On Tue, Aug 09, 2016 at 11:51:12AM +0200, Peter Zijlstra wrote:
> Currently the percpu-rwsem switches to (global) atomic ops while a
> writer is waiting; which could be quite a while and slows down
> releasing the readers.
> 
> This patch cures this problem by ordering the reader-state vs
> reader-count (see the comments in __percpu_down_read() and
> percpu_down_write()). This changes a global atomic op into a full
> memory barrier, which doesn't have the global cacheline contention.
> 
> This also enables using the percpu-rwsem with rcu_sync disabled in order
> to bias the implementation differently, reducing the writer latency by
> adding some cost to readers.
> 
> Cc: Paul McKenney <paulmck@...ux.vnet.ibm.com>
> Reviewed-by: Oleg Nesterov <oleg@...hat.com>
> Signed-off-by: Peter Zijlstra (Intel) <peterz@...radead.org>
> ---
>  include/linux/percpu-rwsem.h  |   84 +++++++++++++--
>  kernel/locking/percpu-rwsem.c |  228 ++++++++++++++++++++++++------------------
>  2 files changed, 206 insertions(+), 106 deletions(-)
> 
> --- a/include/linux/percpu-rwsem.h
> +++ b/include/linux/percpu-rwsem.h
> @@ -10,30 +10,96 @@
>  
>  struct percpu_rw_semaphore {
>  	struct rcu_sync		rss;
> -	unsigned int __percpu	*fast_read_ctr;
> +	unsigned int __percpu	*read_count;
>  	struct rw_semaphore	rw_sem;
> -	atomic_t		slow_read_ctr;
> -	wait_queue_head_t	write_waitq;
> +	wait_queue_head_t	writer;
> +	int			readers_block;
>  };
>  
> -extern void percpu_down_read(struct percpu_rw_semaphore *);
> -extern int  percpu_down_read_trylock(struct percpu_rw_semaphore *);
> -extern void percpu_up_read(struct percpu_rw_semaphore *);
> +extern int __percpu_down_read(struct percpu_rw_semaphore *, int);
> +extern void __percpu_up_read(struct percpu_rw_semaphore *);
> +
> +static inline void percpu_down_read(struct percpu_rw_semaphore *sem)
> +{
> +	might_sleep();
> +
> +	rwsem_acquire_read(&sem->rw_sem.dep_map, 0, 0, _RET_IP_);
> +
> +	preempt_disable();
> +	/*
> +	 * We are in an RCU-sched read-side critical section, so the writer
> +	 * cannot both change sem->state from readers_fast and start checking
> +	 * counters while we are here. So if we see !sem->state, we know that
> +	 * the writer won't be checking until we're past the preempt_enable()
> +	 * and that one the synchronize_sched() is done, the writer will see
> +	 * anything we did within this RCU-sched read-size critical section.
> +	 */
> +	__this_cpu_inc(*sem->read_count);
> +	if (unlikely(!rcu_sync_is_idle(&sem->rss)))
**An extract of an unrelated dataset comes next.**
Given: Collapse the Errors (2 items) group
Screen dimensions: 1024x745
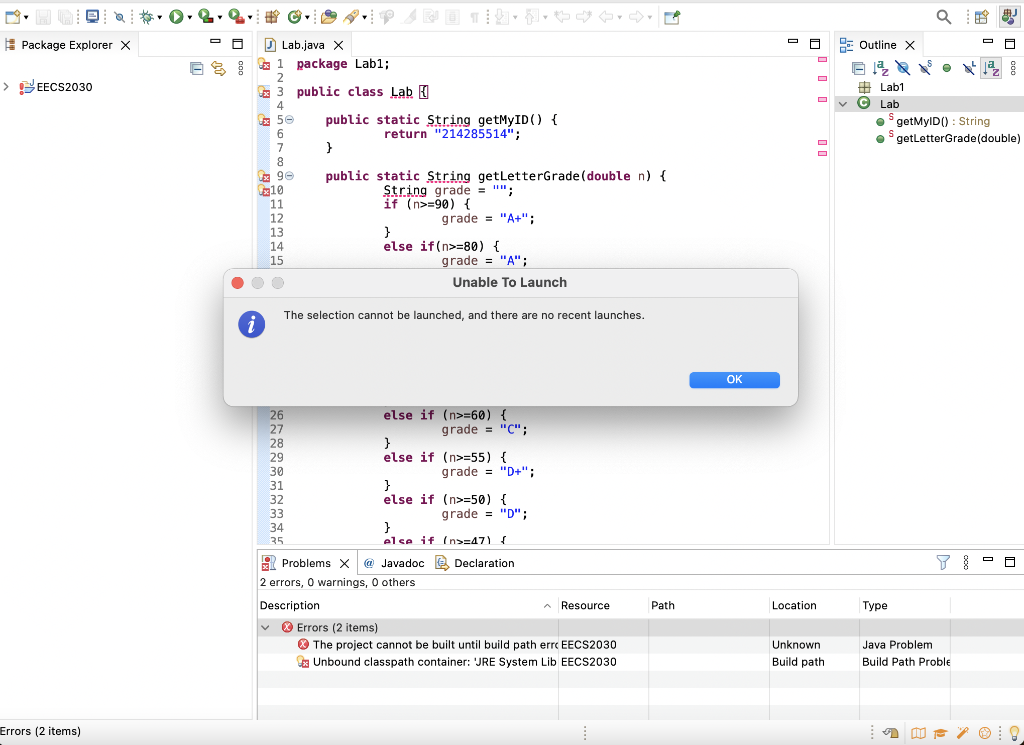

The call to rcu_sync_is_idle() causes the following build error when building
x86_64:allmodconfig.

ERROR: "rcu_sync_lockdep_assert" [kernel/locking/locktorture.ko] undefined!
ERROR: "rcu_sync_lockdep_assert" [fs/ext4/ext4.ko] undefined!

I think this was also reported by the 0-day build bot.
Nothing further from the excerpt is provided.